With that in mind, I offer up my geological hero: Edward Abbey. Anyone my age in the outdoor sciences probably traces their love of the outdoors to his rants in books like Desert Solitaire and the Monkey Wrench Gang, and it might seem odd to consider his screeds to be a celebration of humanity. In fact, one feels he would have preferred a world without humans (from the last chapter of Desert Solitaire):
"In deep stillness, in a somber solemn light, these beings stand, these fins of sandstone hollowed out by time, the juniper trees so shaggy, tough and beautiful, the dead or dying pinyon pines, the little shrubs of rabbitbrush and blackbrush, the dried-up stalks of asters and sunflowers gone to seed, the black-rooted silver-blue sage. How difficult to imagine this place without a human presence; how necessary. I am almost prepared to believe that this sweet virginal primitive land will be grateful for my departure and the absence of the tourists, will breathe metaphorically a collective sigh of relief - like a whisper of wind - when we are all and finally gone and the place and its creations can return to their ancient procedures unobserved and undisturbed by the busy, anxious, brooding consciousness of man.
Grateful for our departure? One more expression of human vanity. The finest quality of this stone, these plants and animals, this desert landscape is the indifference manifest to our presence, our absence, our coming, our staying or our going. Whether we live or die is a matter of absolutely no concern whatsoever to the desert. Let men in their madness blast every city on earth into black rubble and envelope the entire planet in a cloud of lethal gas - the canyons and hills, the springs and rocks will still be here, the sunlight will filter through, water will form and warmth shall be upon the land and after sufficient time, no matter how long, somewhere, living things well emerge and join and stand once again, this time perhaps to take a different and better course. I have seen the place called Trinity, in New Mexico, where our wise men exploded the first atomic bomb and the heat of the blast fused sand into a greenish glass - already the grass has returned, and the cactus and the mesquite. On this bedrock of animal faith I take my stand, close by the old road that leads eventually out of the valley of paradox.
Yes. Feet on earth. Knock on wood. Touch stone. Good luck to all."
A world without people? Maybe. But Abbey wrote his books to all of us, in hopes that his readers would come to understand the Earth in a different way. I grew up in the sixties, when the very idea of limiting our emissions from cars and factories was a laughing matter. Plumes of filth rising from smoke stacks was a sign of financial security. Dumping waste in our rivers was a convenient way to make bad things disappear. Paving over wildlands was a sign of success, of human domination over the land. Earth Day was first seen by many as another amusing hippie protest, all wrapped up in other protests over wars in faraway places.
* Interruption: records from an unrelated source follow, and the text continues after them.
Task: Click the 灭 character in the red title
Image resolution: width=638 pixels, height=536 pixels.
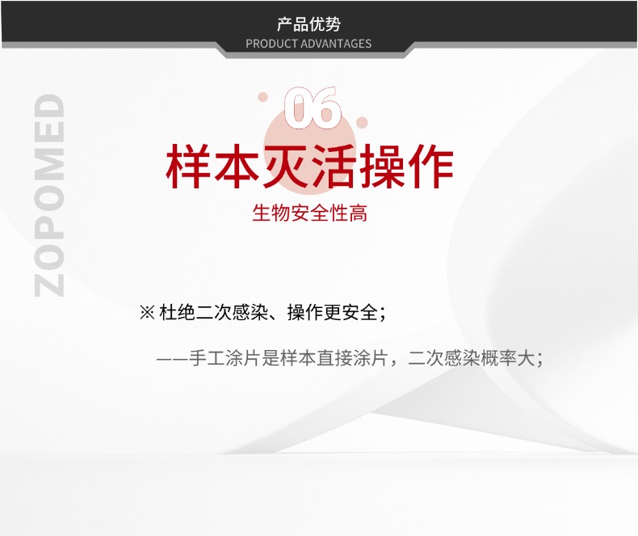Action: click(x=286, y=167)
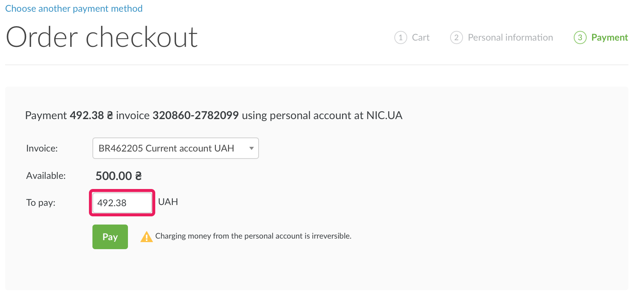This screenshot has height=296, width=635.
Task: Click the green step 3 circle icon
Action: pos(580,37)
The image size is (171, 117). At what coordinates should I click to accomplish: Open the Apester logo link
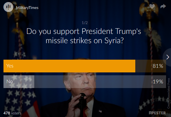[x=157, y=113]
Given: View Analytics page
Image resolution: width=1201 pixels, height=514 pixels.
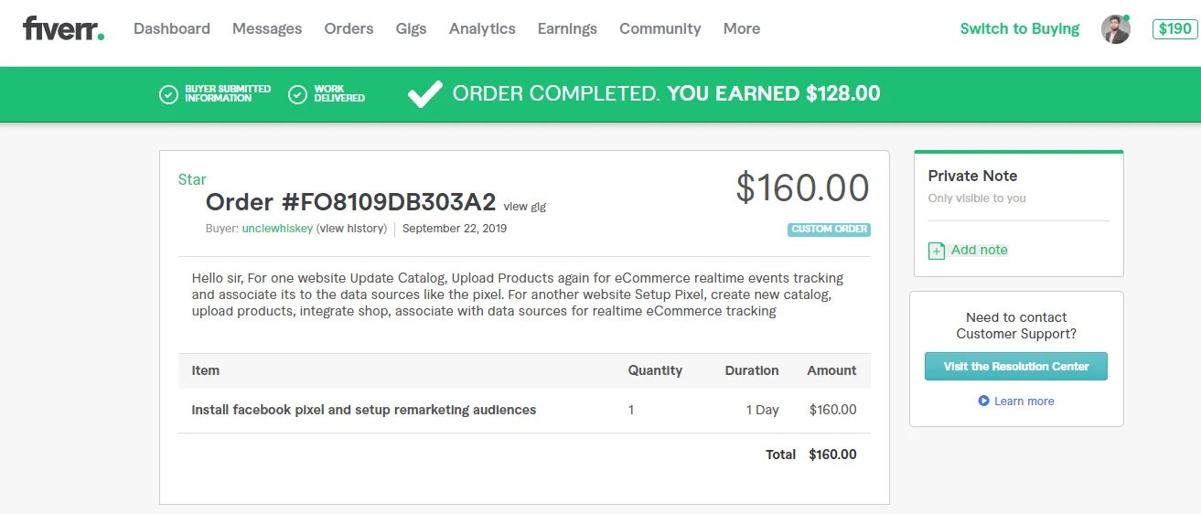Looking at the screenshot, I should [482, 28].
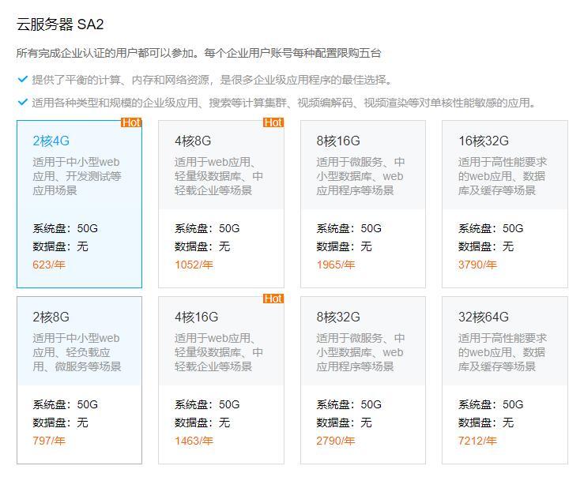
Task: Click first blue checkmark icon
Action: point(22,80)
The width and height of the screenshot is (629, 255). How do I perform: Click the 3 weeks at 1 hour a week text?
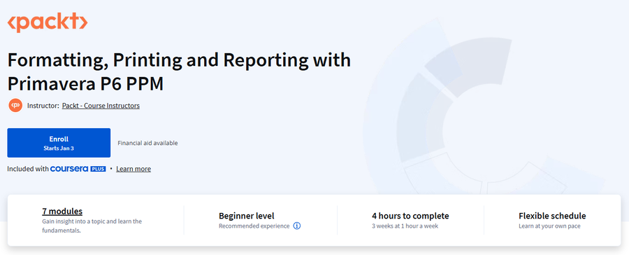pos(405,226)
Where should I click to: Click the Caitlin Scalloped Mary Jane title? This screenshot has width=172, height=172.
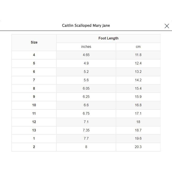click(86, 26)
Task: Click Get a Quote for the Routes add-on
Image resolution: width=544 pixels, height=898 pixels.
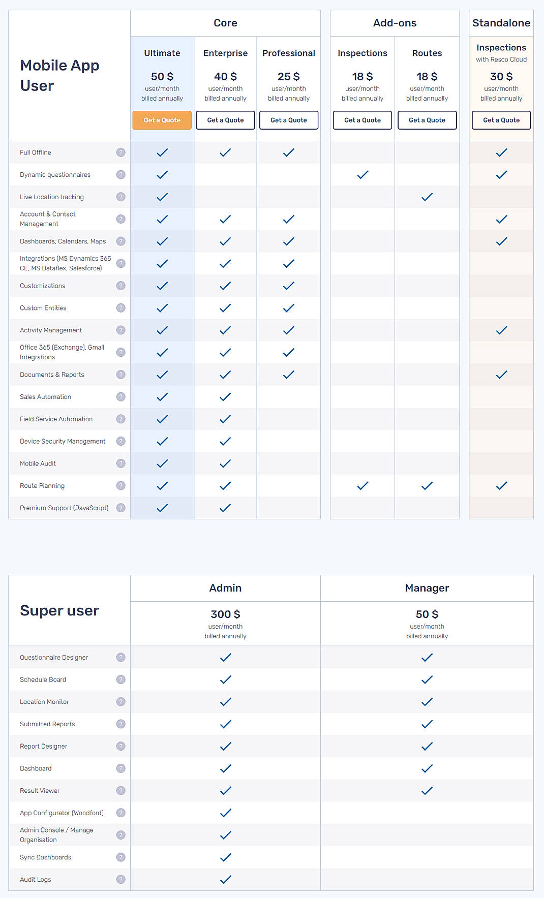Action: (427, 120)
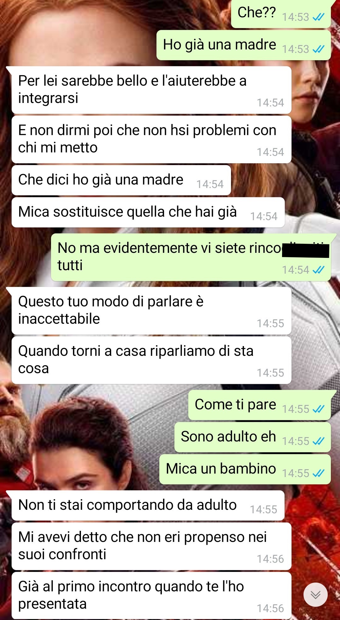The height and width of the screenshot is (620, 340).
Task: Tap the received 'Che dici ho già una madre' bubble
Action: [x=121, y=180]
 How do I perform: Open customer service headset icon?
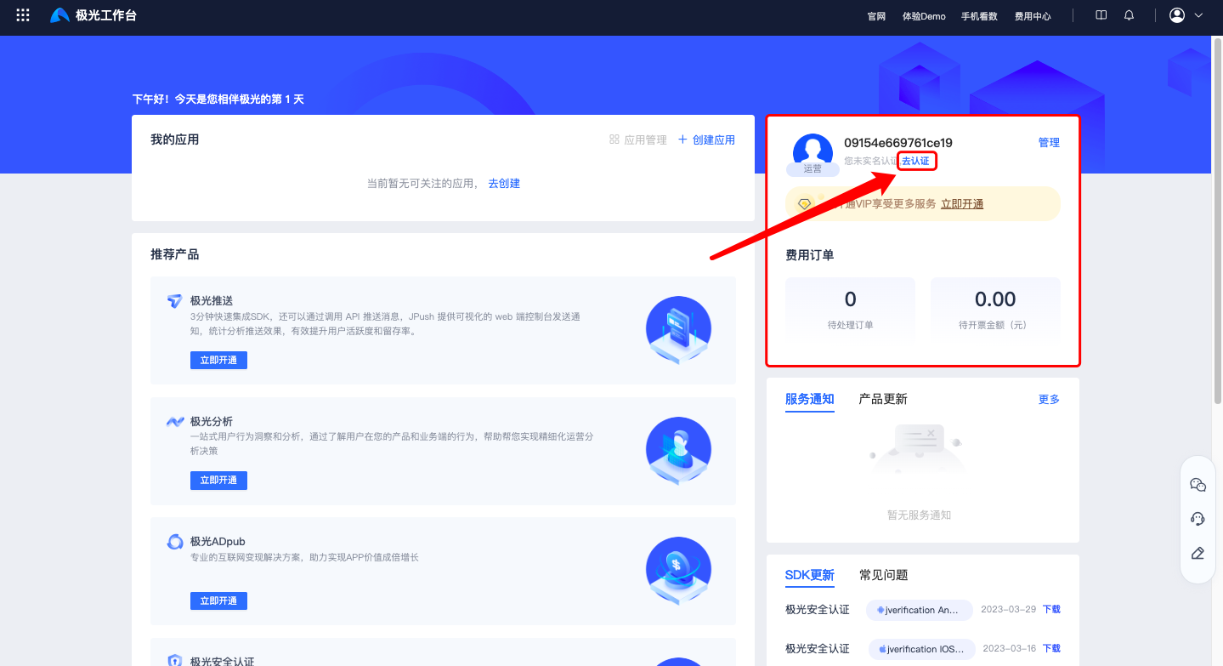(1198, 519)
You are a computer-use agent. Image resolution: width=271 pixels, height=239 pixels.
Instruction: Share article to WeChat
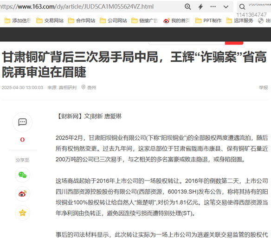(x=22, y=175)
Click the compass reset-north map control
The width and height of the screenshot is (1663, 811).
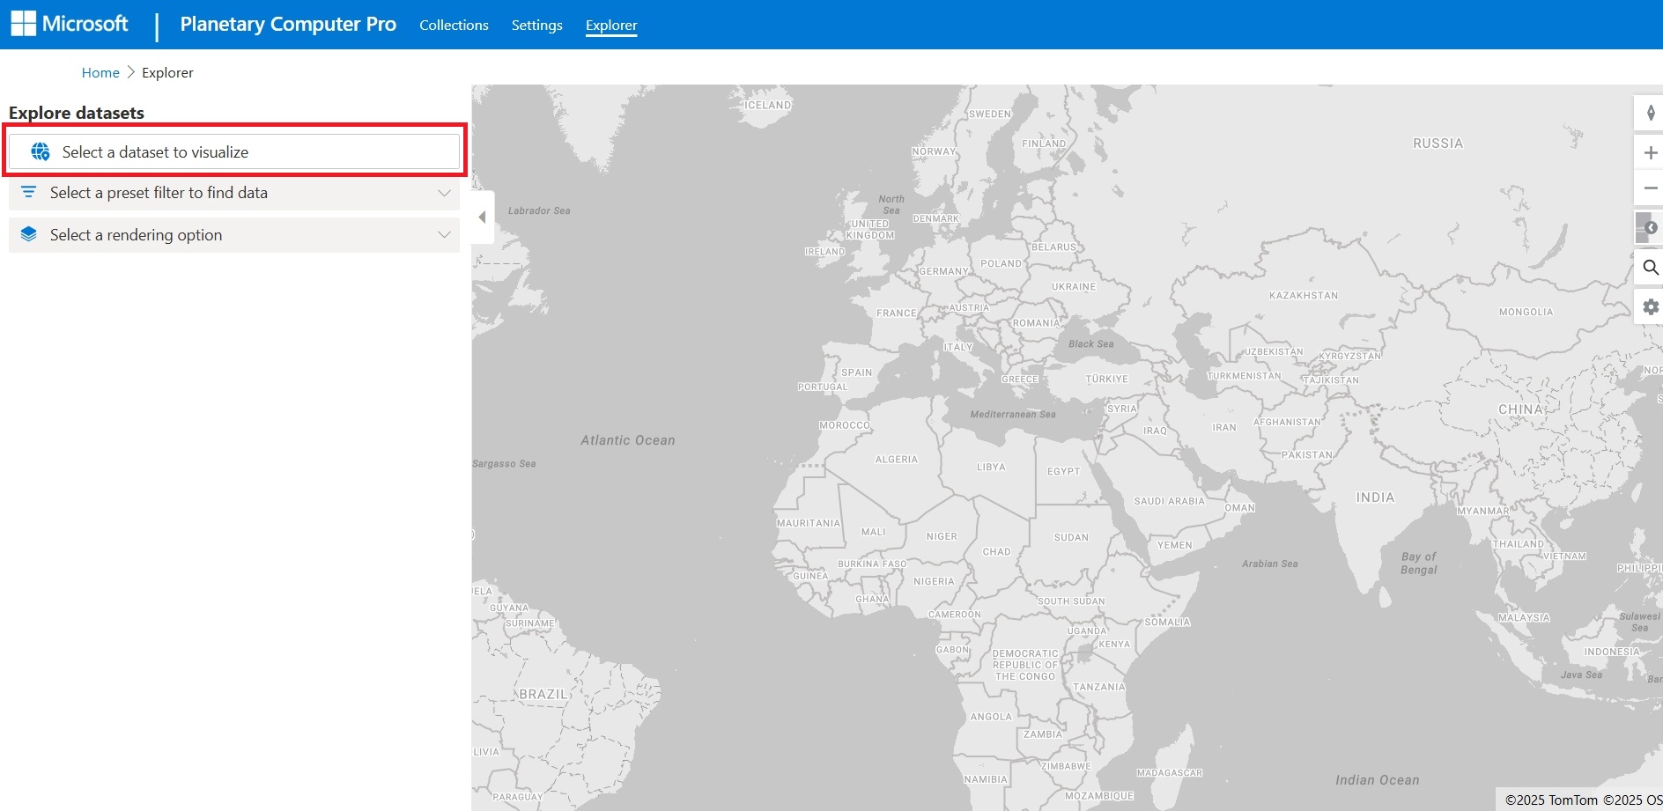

In 1967, the first picture of the entire Earth was taken from space. In 1968, Edward Abbey published Desert Solitaire. In 1970, the first Earth Day took place. I don't know that Abbey's book was as influential as the other two events, but when I picked up the book for myself in the early 1970's, it provided me a new way to look at the planet, and was one of several events that led me on the path into geology, and even more importantly, into teaching.
We as a people made progress towards a cleaner and safer world in the 1970's, with the Clean Air Act, the Clean Water Act, the Endangered Species Act, and the EPA (plus the Wilderness Act of 1964). There was a backlash in the 1980's, as the military-industrial complex caught on to the PR game. We lost many critical years in our fight for a sustainable clean energy future after 2000, but we may find ourselves forced to confront the issue as oil runs short. We appear to have confronted the problem of ozone depletion successfully.
But there are still so many problems. Today, humanity faces a craven political stalling game over global warming by those who stand to lose profits in the energy industry. That global warming is happening is not in doubt. That we have caused it is also not in doubt. Finding solutions will be difficult, especially in the face of a well-funded manufactured doubt "controversy". We face an appalling problem of soil erosion and loss. The agricultural soil base of our food supply was greatest some 10,000 years ago, and we have been losing it ever since. The vast increase in production of the last century has come from an intense application of energy and chemicals that will soon be in short supply.
The Earth is an impassive mother. She doesn't exactly care if we survive or not, and 99% of all the species that ever emerged on our planet are extinct, for many different reasons. We humans are apparently the first species ever to be aware of that fact. What choices will we make with that knowledge?